Man who thwarted Utah restaurant gunman is 1 of 19 honored with Carnegie Heroes Fund awards

By Joe Mandak, AP
Thursday, September 23, 2010

Carnegie Heroes Fund honors 19 with medals, money

PITTSBURGH — A Utah man who wrestled a gun away from an escaped inmate at a fast food restaurant and three people who drowned in rescue attempts are among 19 winners of the Carnegie medals for heroism.

Eric L. Fullerton of Salt Lake City rescued an Arby’s worker who was being held at gunpoint in 2007. Curtis Allgier had snatched the gun from a corrections officer who had taken him to a medical appointment and fatally shot the guard, then burst into the restaurant and grabbed a counter employee.

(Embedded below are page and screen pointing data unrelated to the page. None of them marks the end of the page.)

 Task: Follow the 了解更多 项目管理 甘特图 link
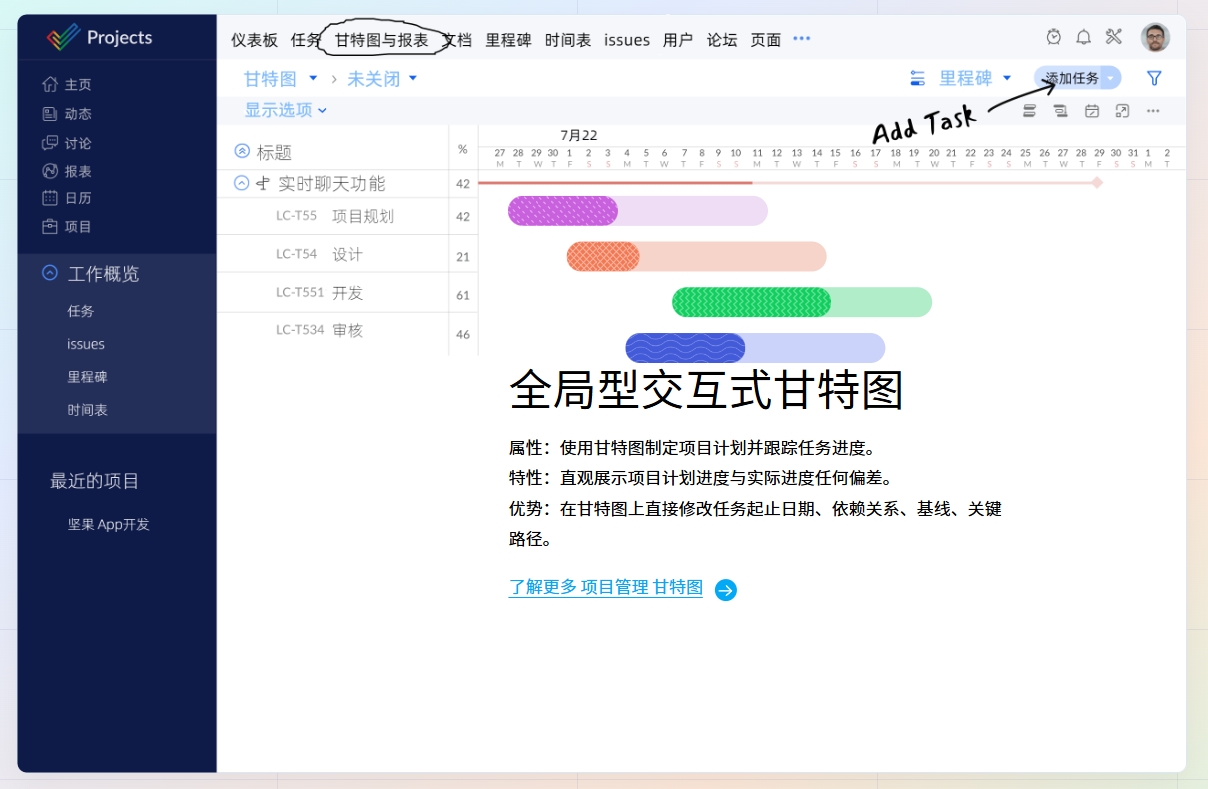point(606,588)
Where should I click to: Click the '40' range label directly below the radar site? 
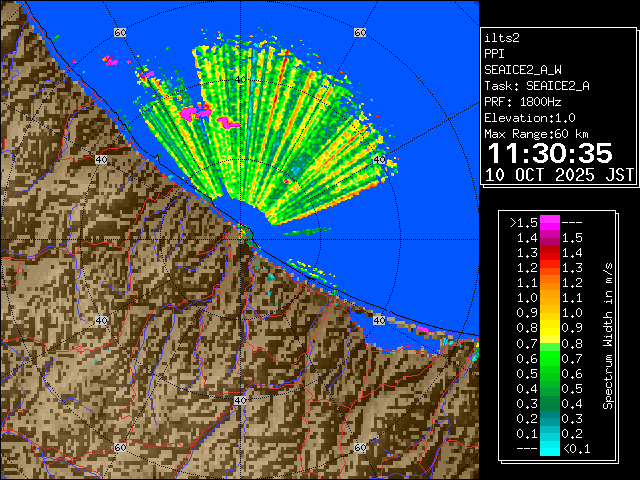(x=240, y=400)
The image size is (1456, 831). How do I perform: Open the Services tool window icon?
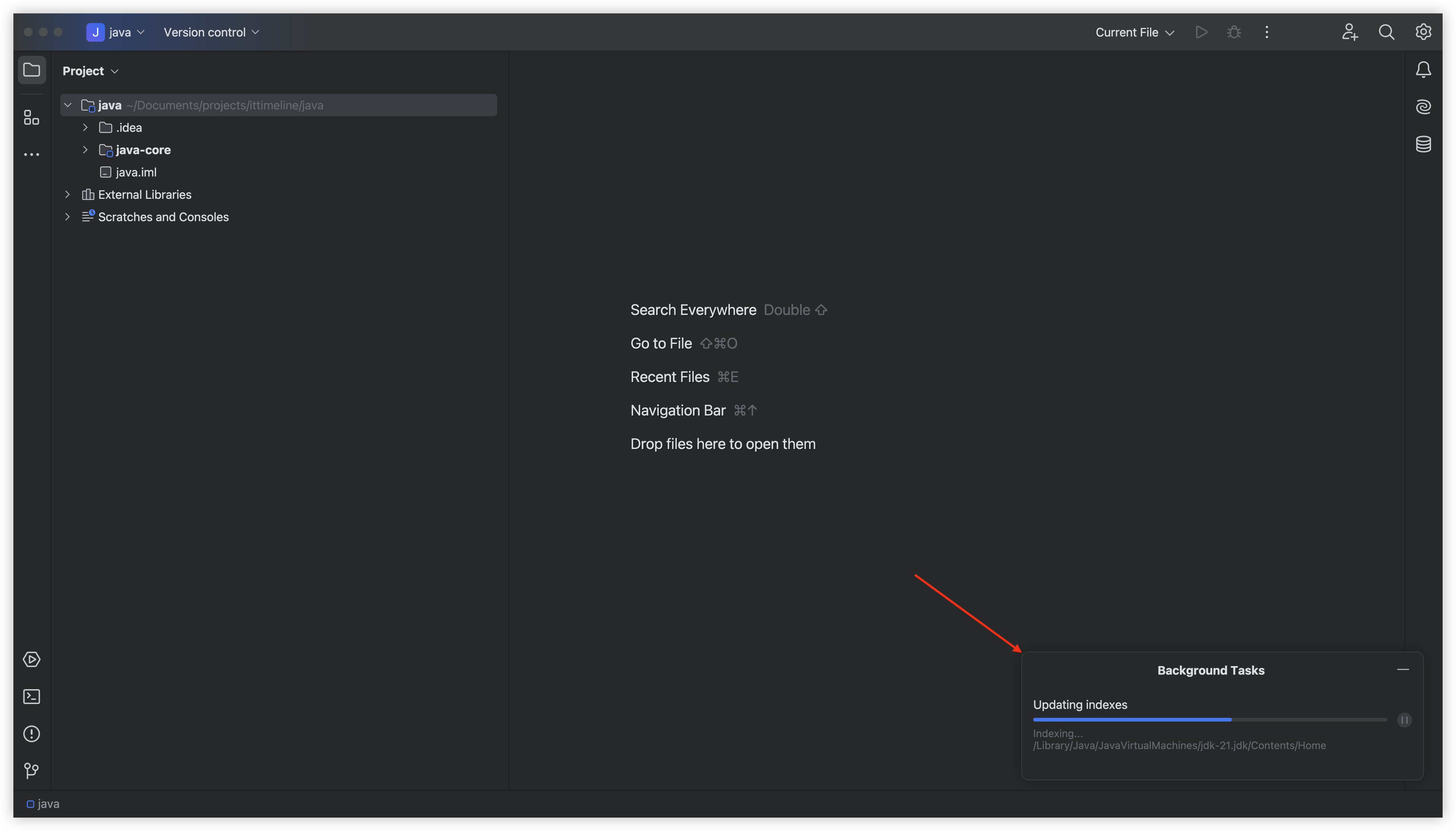31,660
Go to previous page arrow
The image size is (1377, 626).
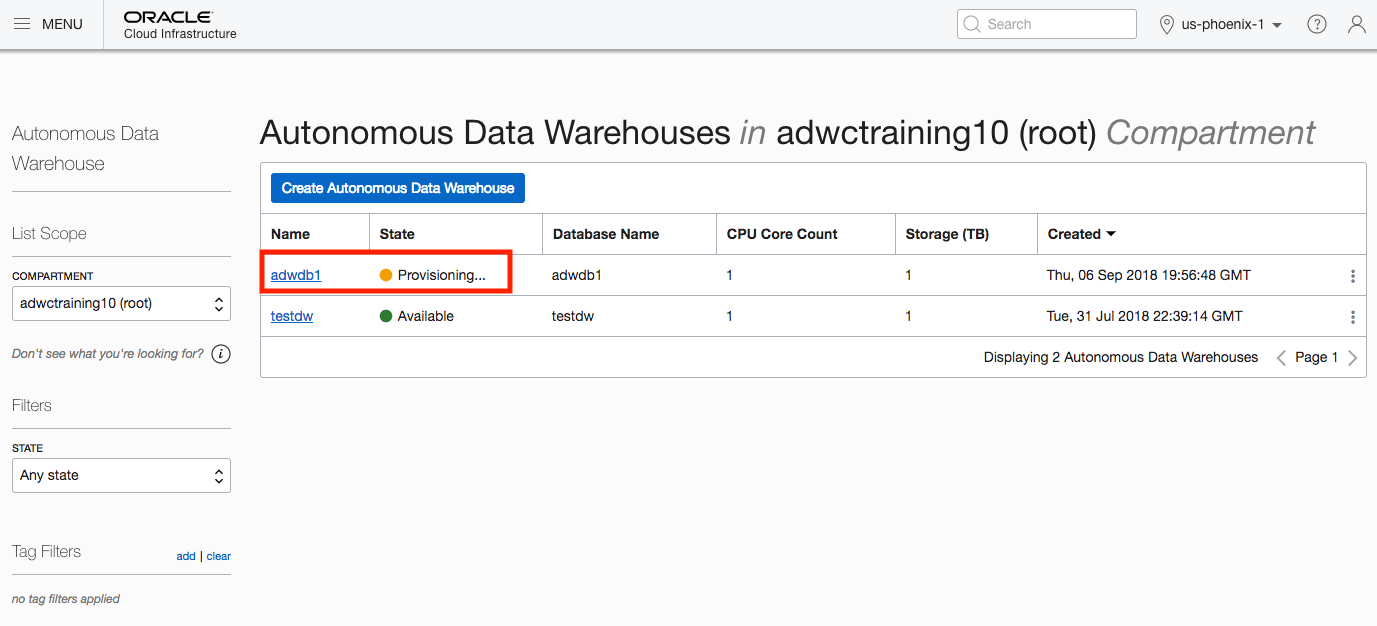(1281, 358)
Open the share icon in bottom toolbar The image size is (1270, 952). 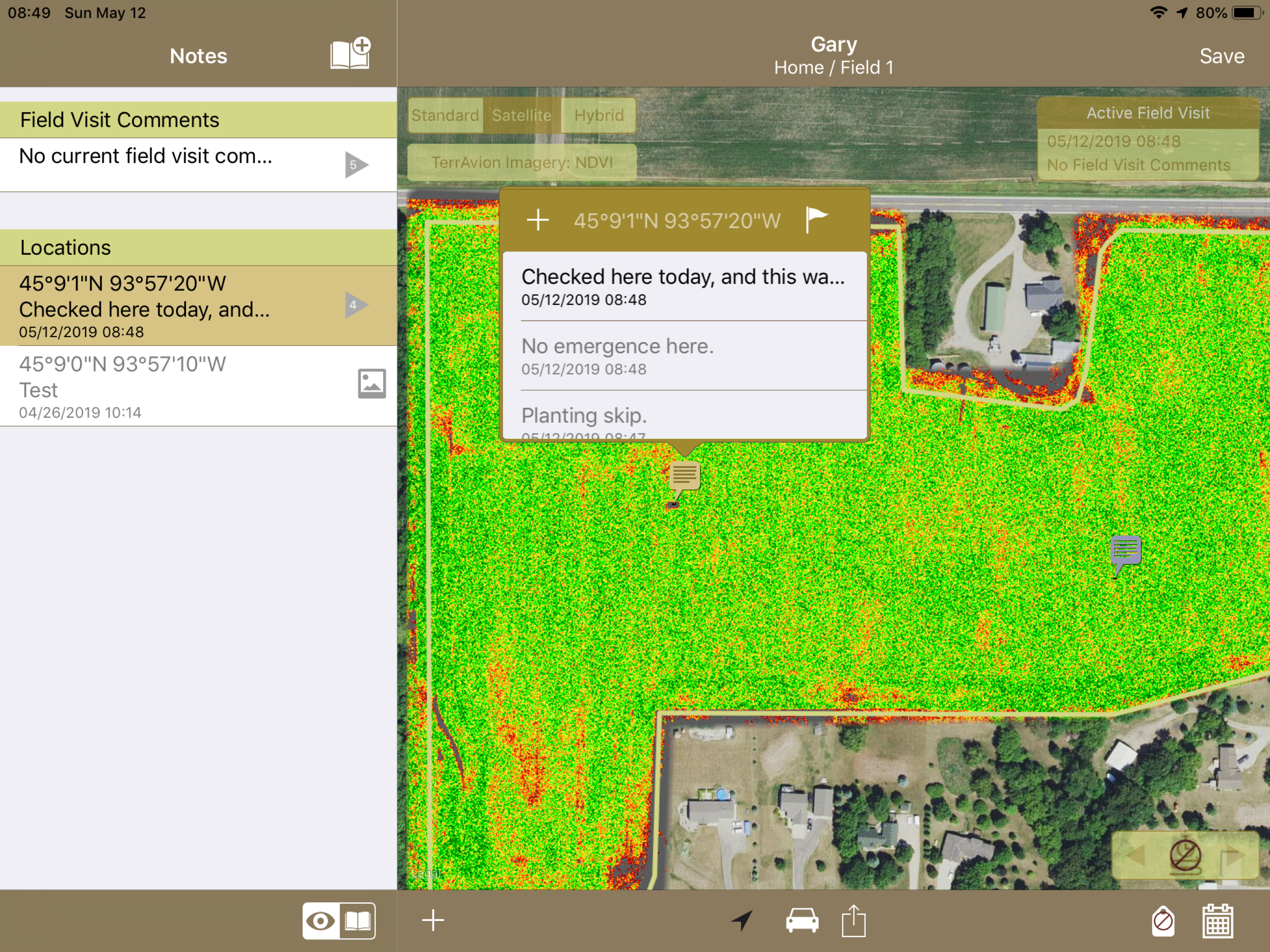click(x=853, y=920)
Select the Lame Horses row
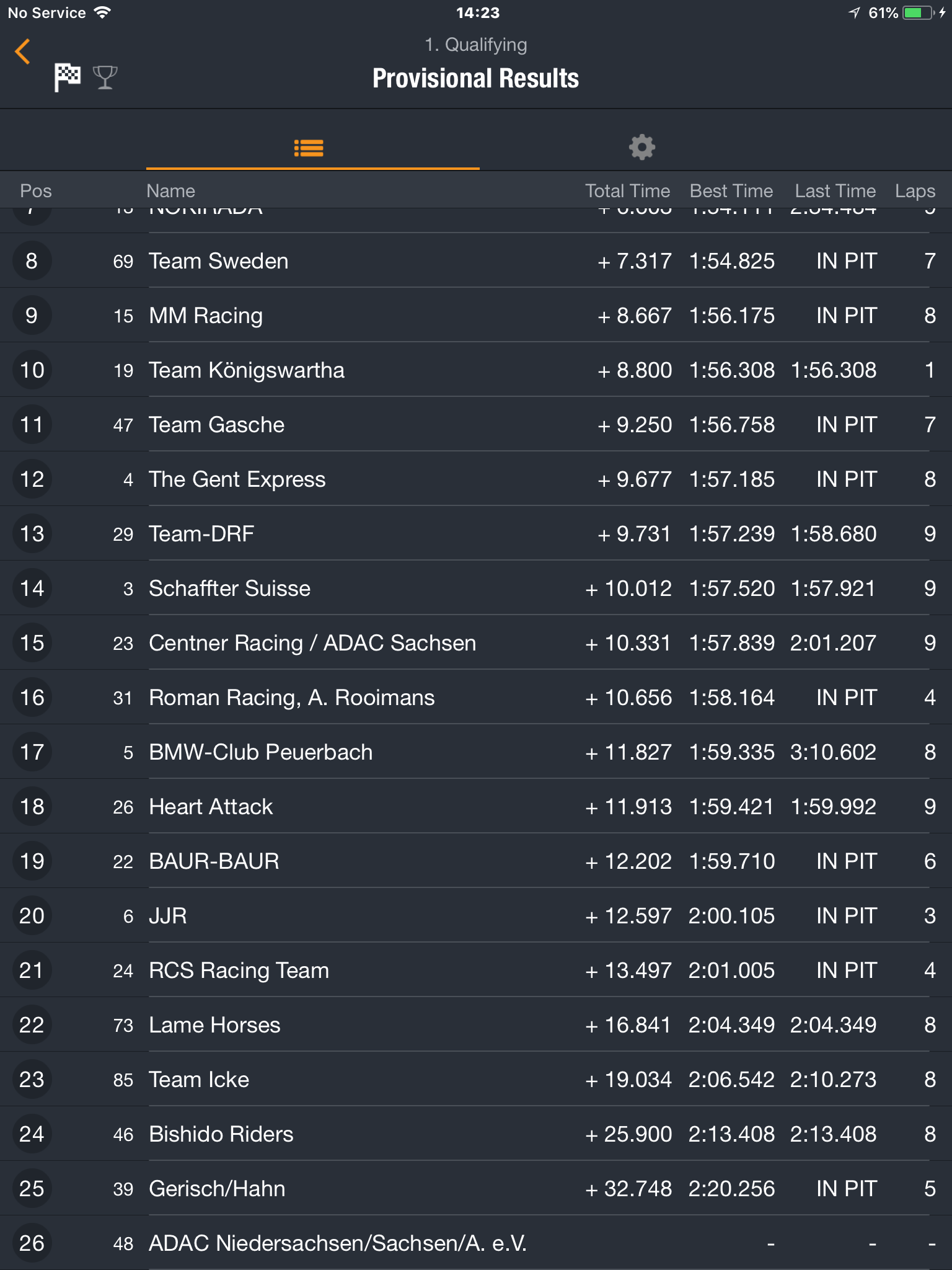Screen dimensions: 952x1270 476,1025
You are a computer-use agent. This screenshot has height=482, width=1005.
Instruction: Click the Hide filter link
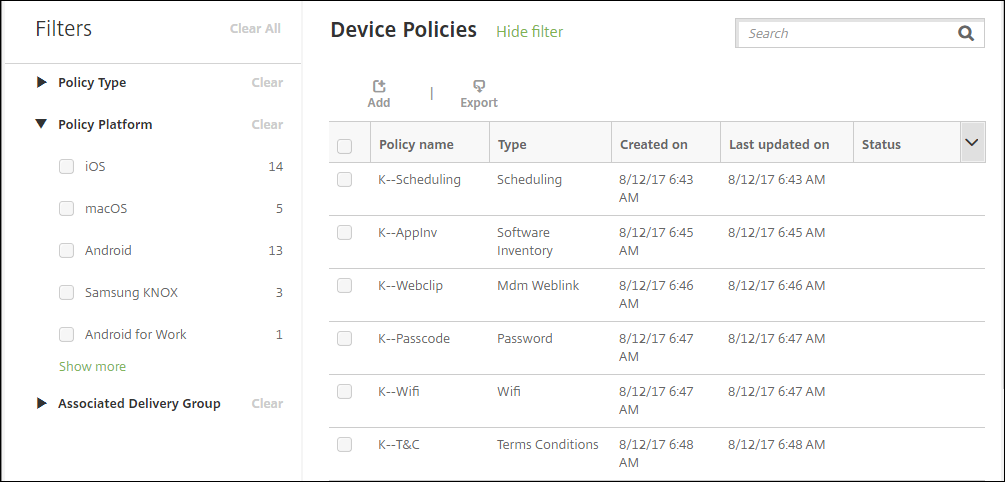tap(530, 32)
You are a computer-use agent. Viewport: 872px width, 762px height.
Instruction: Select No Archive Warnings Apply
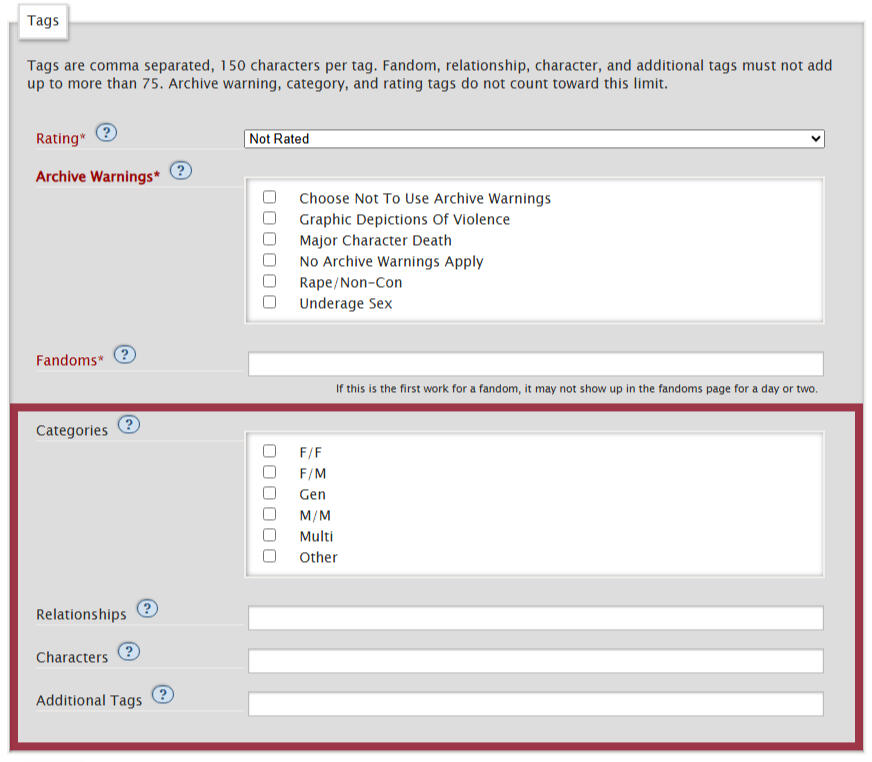pyautogui.click(x=269, y=260)
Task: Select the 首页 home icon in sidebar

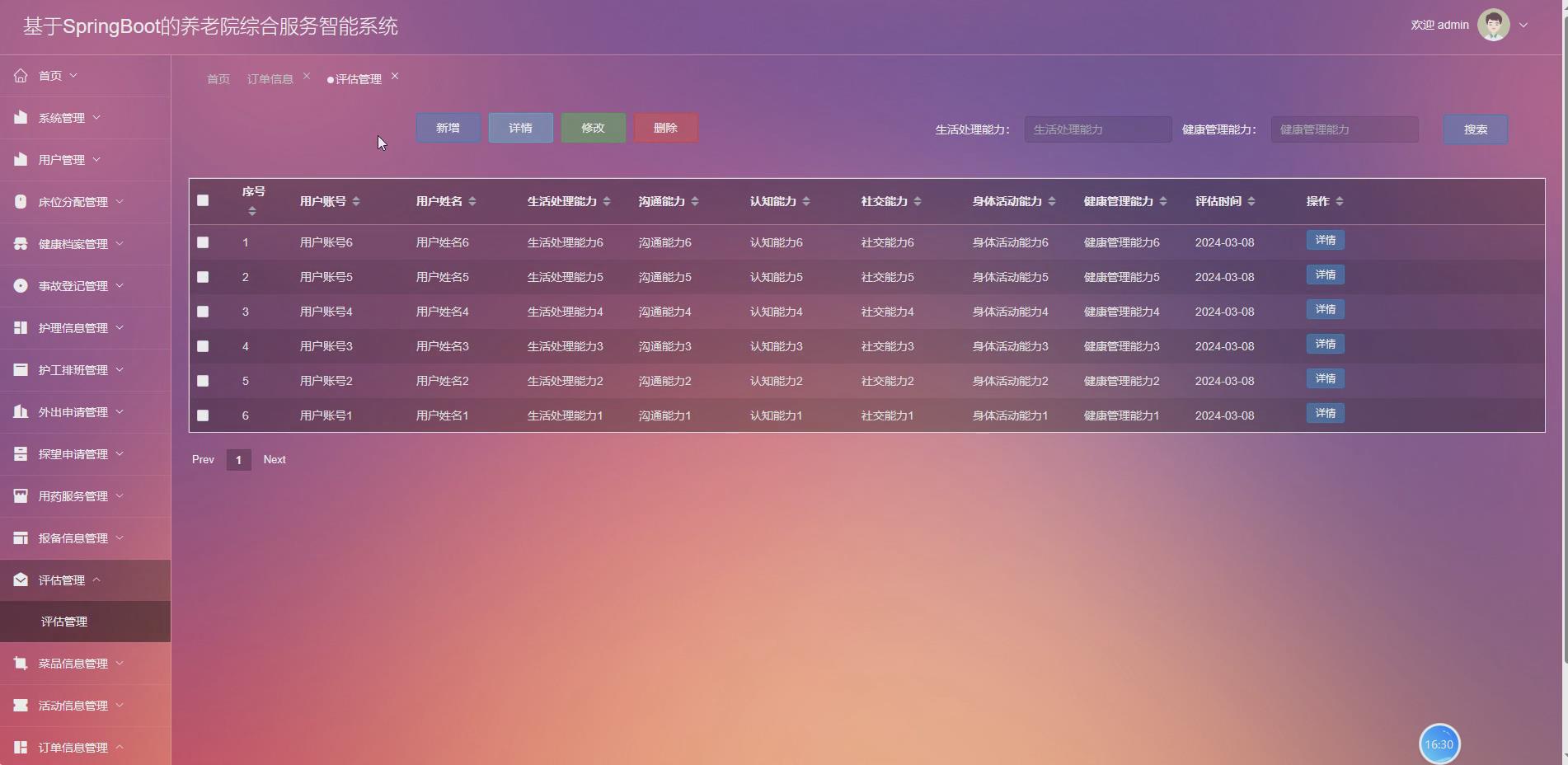Action: [x=21, y=75]
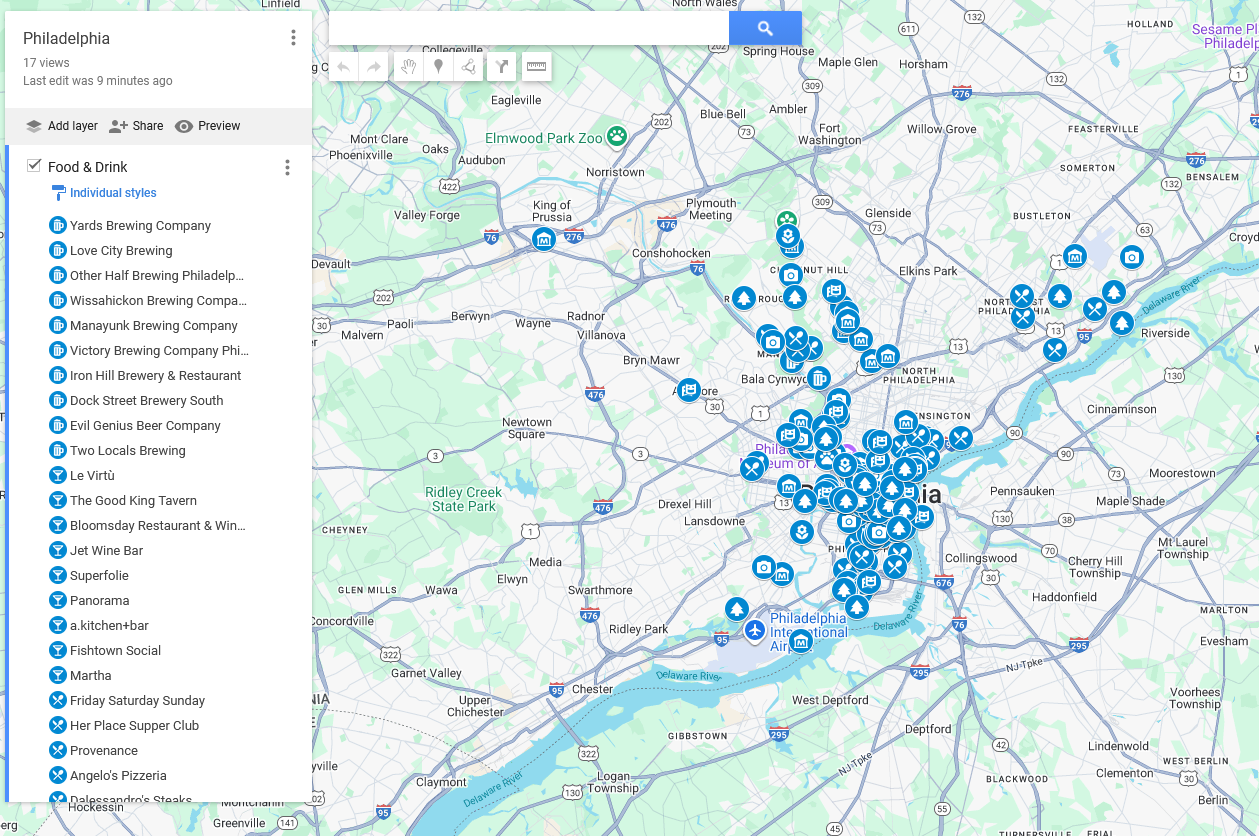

Fullerton, then 59, jumped over the counter and wrestled the gun from Allgier, who cut Fullerton with a knife. The scuffle allowed the employee and others in the restaurant to escape. Allgier ran away but was captured by police.

Fullerton and the others are being honored Thursday by the Pittsburgh-based Carnegie Heroes Fund. Steel baron Andrew Carnegie was inspired to start the fund in 1904 after hearing rescue stories from a mine disaster that killed 181 people. More than $32.7 million has been awarded to 9,391 people. Medalists, or their heirs, receive $6,000.

Three others winners drowned in separate rescue attempts.

Garrett T. Townsend Jr., 58, of Detroit, died helping to save a 7-year-old boy from drowning in a construction site excavation pit on May 24, 2009.

Allen Lee Heck, 20, of Longview, Wash., died helping to save a 9-year-old girl from the Cowlitz River in Kelso, Wash., on July 17, 2009.

Tina Maryann Moores, 35, of Grand Falls-Windsor in Canada’s Newfoundland province, died saving a 9-year-old girl at Red Indian Lake in Buchans, Newfoundland, on Aug. 15, 2009.